Stefan graciously contributes to Nectar this month, with timely and needed words from his own blog- a beautiful post from 2013:
With lots of resistance to feeling it, I wonder why I would resist the presence of anxiety but not the tree’s presence across the field. Granted, the anxiety is very unpleasant* but it is it really unbearable? Don’t I perceive it just as I perceive the tree? Is it essentially different? It is here and it won’t go away, not now or anytime soon anyway. Can I turn to anxiety just as I would look at a tree? I quickly realize that by focusing in on the pain my resistance grows. I just can’t be with it in this way. It is too much, it is too painful. Forcing to meet it head-on does not help.
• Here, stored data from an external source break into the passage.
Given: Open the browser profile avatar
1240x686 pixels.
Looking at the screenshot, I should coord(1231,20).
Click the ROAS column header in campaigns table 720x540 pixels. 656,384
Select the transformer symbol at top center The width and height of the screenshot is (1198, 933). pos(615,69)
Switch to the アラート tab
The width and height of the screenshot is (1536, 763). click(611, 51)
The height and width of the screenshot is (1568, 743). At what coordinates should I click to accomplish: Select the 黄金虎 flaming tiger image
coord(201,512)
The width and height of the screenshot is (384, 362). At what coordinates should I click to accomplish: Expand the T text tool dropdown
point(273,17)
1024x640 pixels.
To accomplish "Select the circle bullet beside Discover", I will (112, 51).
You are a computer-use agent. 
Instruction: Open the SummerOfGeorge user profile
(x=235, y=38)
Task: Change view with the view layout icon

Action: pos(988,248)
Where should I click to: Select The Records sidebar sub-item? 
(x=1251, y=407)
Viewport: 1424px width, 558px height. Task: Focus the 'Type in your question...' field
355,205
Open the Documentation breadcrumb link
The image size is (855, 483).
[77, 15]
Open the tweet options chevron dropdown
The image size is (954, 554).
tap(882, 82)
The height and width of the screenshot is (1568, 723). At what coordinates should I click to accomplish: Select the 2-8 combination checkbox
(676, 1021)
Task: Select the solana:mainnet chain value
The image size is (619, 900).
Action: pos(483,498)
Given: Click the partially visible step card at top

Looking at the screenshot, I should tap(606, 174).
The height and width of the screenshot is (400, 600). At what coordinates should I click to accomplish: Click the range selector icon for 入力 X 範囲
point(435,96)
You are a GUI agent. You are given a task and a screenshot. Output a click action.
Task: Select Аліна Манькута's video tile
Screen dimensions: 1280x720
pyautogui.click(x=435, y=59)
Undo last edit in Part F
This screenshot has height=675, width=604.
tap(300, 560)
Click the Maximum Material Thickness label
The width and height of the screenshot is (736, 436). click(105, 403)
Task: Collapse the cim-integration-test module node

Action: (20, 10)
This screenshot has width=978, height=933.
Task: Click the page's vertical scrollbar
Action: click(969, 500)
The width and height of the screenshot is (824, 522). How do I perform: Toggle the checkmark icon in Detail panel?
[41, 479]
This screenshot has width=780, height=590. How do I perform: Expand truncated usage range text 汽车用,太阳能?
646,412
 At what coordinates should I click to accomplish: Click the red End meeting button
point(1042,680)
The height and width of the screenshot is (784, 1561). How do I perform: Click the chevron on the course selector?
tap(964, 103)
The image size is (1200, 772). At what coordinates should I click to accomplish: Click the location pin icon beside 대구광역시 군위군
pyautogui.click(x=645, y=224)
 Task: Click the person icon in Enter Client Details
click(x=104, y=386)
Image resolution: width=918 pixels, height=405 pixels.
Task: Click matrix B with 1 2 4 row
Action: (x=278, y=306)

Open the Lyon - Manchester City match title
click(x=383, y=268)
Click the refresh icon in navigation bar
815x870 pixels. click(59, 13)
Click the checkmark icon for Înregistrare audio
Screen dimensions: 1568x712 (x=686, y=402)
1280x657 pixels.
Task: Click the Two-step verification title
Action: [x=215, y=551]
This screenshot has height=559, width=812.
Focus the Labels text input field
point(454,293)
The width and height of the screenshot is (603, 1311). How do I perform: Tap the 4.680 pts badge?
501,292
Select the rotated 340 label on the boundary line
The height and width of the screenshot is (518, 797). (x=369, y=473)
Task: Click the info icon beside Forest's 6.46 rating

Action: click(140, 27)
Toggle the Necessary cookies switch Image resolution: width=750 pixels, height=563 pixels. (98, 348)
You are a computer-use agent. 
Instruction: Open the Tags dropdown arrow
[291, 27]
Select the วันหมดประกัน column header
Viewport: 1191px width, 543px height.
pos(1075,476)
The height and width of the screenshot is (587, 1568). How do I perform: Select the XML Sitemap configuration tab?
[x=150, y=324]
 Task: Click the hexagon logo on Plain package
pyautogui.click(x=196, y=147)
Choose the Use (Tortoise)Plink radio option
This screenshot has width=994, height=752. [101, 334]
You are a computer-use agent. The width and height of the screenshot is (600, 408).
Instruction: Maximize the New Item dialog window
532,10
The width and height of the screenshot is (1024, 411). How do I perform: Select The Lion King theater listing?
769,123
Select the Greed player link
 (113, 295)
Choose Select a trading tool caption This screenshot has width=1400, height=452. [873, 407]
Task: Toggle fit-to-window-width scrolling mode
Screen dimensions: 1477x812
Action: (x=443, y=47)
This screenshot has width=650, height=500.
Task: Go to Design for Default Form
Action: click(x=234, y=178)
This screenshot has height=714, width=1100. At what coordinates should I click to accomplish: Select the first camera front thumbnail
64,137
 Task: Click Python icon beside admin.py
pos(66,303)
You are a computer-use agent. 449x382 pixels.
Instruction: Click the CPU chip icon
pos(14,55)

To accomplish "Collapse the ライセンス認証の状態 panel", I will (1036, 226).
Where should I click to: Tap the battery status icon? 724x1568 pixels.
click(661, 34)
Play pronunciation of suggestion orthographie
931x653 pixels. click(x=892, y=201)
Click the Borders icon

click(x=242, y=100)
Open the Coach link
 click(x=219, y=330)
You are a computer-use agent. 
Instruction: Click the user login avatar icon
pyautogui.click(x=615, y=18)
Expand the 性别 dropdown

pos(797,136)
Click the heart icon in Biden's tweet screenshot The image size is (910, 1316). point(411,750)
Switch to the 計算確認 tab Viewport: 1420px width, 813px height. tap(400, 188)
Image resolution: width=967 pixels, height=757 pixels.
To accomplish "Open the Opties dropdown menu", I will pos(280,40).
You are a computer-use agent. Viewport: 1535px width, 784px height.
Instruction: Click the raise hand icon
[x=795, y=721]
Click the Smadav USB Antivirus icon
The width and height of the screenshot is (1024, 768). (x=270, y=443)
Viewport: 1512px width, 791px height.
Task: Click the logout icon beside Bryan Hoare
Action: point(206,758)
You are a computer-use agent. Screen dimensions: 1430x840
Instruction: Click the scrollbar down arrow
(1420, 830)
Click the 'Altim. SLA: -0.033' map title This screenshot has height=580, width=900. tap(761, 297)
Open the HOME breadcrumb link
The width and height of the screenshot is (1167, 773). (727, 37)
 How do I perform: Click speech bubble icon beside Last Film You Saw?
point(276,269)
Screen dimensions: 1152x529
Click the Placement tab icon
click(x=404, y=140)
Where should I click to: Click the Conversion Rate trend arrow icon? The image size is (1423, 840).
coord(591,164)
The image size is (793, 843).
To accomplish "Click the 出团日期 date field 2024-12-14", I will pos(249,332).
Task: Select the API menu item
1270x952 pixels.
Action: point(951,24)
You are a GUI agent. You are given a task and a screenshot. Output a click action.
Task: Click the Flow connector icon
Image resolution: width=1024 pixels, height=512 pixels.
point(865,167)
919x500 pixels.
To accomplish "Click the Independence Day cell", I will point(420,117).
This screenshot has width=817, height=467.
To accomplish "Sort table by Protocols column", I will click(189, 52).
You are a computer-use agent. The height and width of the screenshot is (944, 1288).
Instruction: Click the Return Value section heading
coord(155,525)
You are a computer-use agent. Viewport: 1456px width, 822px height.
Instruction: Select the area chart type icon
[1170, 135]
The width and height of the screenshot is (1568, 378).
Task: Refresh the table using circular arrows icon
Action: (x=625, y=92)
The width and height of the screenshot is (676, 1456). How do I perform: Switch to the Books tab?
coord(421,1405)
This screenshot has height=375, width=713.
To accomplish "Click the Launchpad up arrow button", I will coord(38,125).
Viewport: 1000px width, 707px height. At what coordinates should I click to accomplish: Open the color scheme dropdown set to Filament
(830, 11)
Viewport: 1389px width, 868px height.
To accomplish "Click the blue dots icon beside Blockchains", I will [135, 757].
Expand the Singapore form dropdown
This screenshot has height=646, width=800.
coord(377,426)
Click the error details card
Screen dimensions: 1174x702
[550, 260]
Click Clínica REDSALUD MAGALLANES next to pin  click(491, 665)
This is when I actively begin to notice things I am seeing through the window. They are there too. What if I spread my attention, noticing non-threatening things, going from tree to tree, occasionally weaving in the sensations of pain and anxiety?
Just like this tree is here, this cloud, this chair, anxiety is here. It is just one of the things present. Would I want for the tree to go away? Would I want this cloud to change? That pain is here just like everything else is.
Letting my gaze wander I keep saying out loud: Here is a tree, here is a house, there is a goat, here is anxiety, here is a treetop, there is a cloud, there is a wall, here is this pain, here is a tree, here is a fence, here is resistance, here is the vibration of my voice. The wind blows through the leaved branches of the maple tree. Breath blows through the tightness in my chest.
By and by, anxiety becomes part of the landscape. It is simply what it is, no need to resist it, no need to take it personally. No need to zoom in on it in a vain attempt to blow it out. The ground under me holds it just as it holds me. A sigh of relief, when I feel that support. I don’t have to hold that pain, the earth does.
The pain doesn’t disappear by this recognition but I feel supported and ready for the day.
Stefan Laeng has studied Sensory Awareness and related practices since 1980, With Charlotte Selver, the originator of Sensory Awareness, he studied and worked extensively from 1991 until her death in 2003. In his work, Stefan also draws on his background in Buddhism and Gestalt Therapy. His explorations of Sensory Awareness as a modality for mental health professionals have enlivened practitioners in the field. For years the Executive Director of the Sensory Awareness Foundatin, he is now at work an an extensive biography and oral history of Charlotte Selver. Stefan lives with his wife and son in Hancock, New Hampshire. He offers workshops in the USA and Europe.